Azevedo afirmou que Palocci lhe disse que o governo pretendia consolidar o consórcio tal qual Erenice havia comunicado, com a Andrade na liderança das obras, mas, para isso, “seria importante que houvesse a contribuição financeira para apoio político” ao PT e PMDB. Num segundo encontro, no escritório de Palocci em São Paulo, o ex-ministro teria indicado os nomes de Vaccari e Lobão. No depoimento, realizado em agosto passado, na sede da Polícia Federal em Brasília, Azevedo disse ainda que orientou Flávio Barra, diretor de energia da empresa, a fazer os pagamentos.

Flávio Barra já havia sido ouvido em junho na sede da PF em Porto Alegre (RS). Segundo ele, a maior parte do dinheiro foi paga por meio de doações eleitorais. Barra contou que Edison Lobão indicou o filho, Márcio Lobão, como o contato para receber dinheiro destinado ao PMDB. Como nenhum dos representantes do consórcio conhecia Márcio Lobão, o executivo promoveu reuniões individuais, de meia em meia hora, no prédio da Andrade Gutierrez no Rio de Janeiro, para apresentá-lo. Barra disse ainda que chegou a entregar a Márcio Lobão, a pedido de Edison Lobão, R$ 600 mil em dinheiro. Os dois teriam combinado por Whatsapp e o executivo levou a quantia até o apartamento de Márcio, na Avenida Atlântica, no Rio.

Autoridades suíças confirmaram a existência de contas da família Lobão no país. Os investigadores encaminharam pedido de cooperação internacional para receber as informações bancárias.

Outro delator das propinas de Belo Monte, Luis Carlos Martins, diretor da Camargo Corrêa, que também integrou o consórcio, ouvido em junho passado em Curitiba, disse que repassou R$ 2 milhões a Lobão por meio de falsos contratos de consultoria e de “doações eleitorais” ao PMDB. Martins afirmou ainda que o valor destinado pela empresa ao PMDB foi pago por meio de contratos falsos de consultoria com a empresa AP Energy – um de R$ 1,222 milhão e outro de R$ 1,268 milhão. Outro executivo da empresa, Dalton Avancini, teria ficado responsável por providenciar os pagamentos ao PT.

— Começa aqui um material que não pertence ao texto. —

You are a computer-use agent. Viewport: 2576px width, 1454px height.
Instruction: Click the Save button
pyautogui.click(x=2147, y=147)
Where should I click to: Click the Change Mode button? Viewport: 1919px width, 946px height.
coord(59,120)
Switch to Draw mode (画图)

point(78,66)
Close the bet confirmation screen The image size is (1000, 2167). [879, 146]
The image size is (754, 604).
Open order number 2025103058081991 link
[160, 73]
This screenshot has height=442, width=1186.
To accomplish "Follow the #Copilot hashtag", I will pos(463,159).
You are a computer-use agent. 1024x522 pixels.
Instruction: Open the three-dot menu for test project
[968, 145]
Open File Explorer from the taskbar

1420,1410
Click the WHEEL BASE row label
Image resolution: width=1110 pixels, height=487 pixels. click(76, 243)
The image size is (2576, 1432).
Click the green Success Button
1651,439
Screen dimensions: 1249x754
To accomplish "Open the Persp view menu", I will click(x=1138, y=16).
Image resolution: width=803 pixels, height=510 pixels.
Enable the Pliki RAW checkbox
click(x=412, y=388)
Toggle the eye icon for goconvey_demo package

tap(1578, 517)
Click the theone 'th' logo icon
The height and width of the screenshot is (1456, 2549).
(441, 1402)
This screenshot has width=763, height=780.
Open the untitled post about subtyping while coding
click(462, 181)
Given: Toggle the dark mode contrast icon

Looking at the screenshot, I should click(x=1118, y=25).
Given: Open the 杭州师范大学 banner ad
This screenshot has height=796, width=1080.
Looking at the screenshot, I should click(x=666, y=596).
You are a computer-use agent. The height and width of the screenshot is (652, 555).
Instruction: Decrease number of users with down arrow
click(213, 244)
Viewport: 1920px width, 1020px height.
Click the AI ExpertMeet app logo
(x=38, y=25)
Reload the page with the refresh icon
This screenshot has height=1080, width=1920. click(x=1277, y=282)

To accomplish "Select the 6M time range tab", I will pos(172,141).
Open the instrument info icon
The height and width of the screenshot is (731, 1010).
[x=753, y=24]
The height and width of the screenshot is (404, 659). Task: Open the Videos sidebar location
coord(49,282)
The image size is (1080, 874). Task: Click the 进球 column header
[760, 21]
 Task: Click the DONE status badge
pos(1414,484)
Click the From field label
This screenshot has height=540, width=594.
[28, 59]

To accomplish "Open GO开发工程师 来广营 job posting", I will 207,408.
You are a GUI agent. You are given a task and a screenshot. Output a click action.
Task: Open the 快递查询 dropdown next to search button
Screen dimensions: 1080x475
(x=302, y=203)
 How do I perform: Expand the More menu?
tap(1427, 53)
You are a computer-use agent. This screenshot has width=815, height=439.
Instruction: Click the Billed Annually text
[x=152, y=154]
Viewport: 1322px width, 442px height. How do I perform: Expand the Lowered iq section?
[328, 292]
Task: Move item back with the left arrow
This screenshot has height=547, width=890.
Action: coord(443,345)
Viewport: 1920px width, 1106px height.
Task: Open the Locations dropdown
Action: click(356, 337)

A AP Energy fica em Santana do Parnaíba num endereço já conhecido pela Lava-Jato por abrigar outras empresas de fachada descobertas pelo esquema de fraudes na Petrobras. O escritório só tem uma mesa e uma recepcionista para receber correspondência. Uma das empresas que usaram o endereço foi a JSM Engenharia e Terraplanagem, de Adir Assad, condenado na Lava-Jato.

Segundo relatório feito pela Polícia Federal, nas eleições de 2010, 2012 e 2014, as empresas que fizeram parte do consórcio construtor de Belo Monte doaram R$ 159 milhões a candidatos do PMDB por meio de seus diretórios e comitês financeiros. Em sua colaboração, o ex-senador Delcídio Amaral afirmou que a propina de Belo Monte teria como destino os principais caciques do PMDB no Senado: Renan Calheiros, Romero Jucá, Jader Barbalho e Valdir Raupp.

Berço político de Romero Jucá, Roraima foi o diretório estadual do partido que mais recebeu recursos nas três eleições analisadas: R$ 3,7 milhões. Alagoas foi o terceiro maior destino, com R$ 2,4 milhões: o estado é lar do presidente do Senado, Renan Calheiros, e governado pelo filho do senador, Renan Filho. O diretório estadual do Pará, representado no Senado por Jader Barbalho, recebeu R$ 1 milhão e o de Rondônia, ligado ao senador Valdir Raupp, recebeu R$ 500 mil. Os valores doados ao PT não foram relacionados pela PF.

A Andrade Gutierrez perdeu o leilão da Usina Belo Monte, mas recebeu a maior cota do Consórcio Construtor de Belo Monte, que foi o responsável pelas obras. Formado por empresas de menor porte, o consórcio vencedor do leilão foi articulado às pressas pelo governo após a desistência da Odebrecht e Camargo Correa. Meses depois, o governo optou pela proposta técnica apresentada pela Andrade e também incluiu Odebrecht e Camargo no consórcio construtor. Derrotadas no leilão, Andrade, Odebrecht e Camargo Correa dividiram 50% do consórcio construtor e a outra metade foi dividida entre as sete empresas que venceram o leilão.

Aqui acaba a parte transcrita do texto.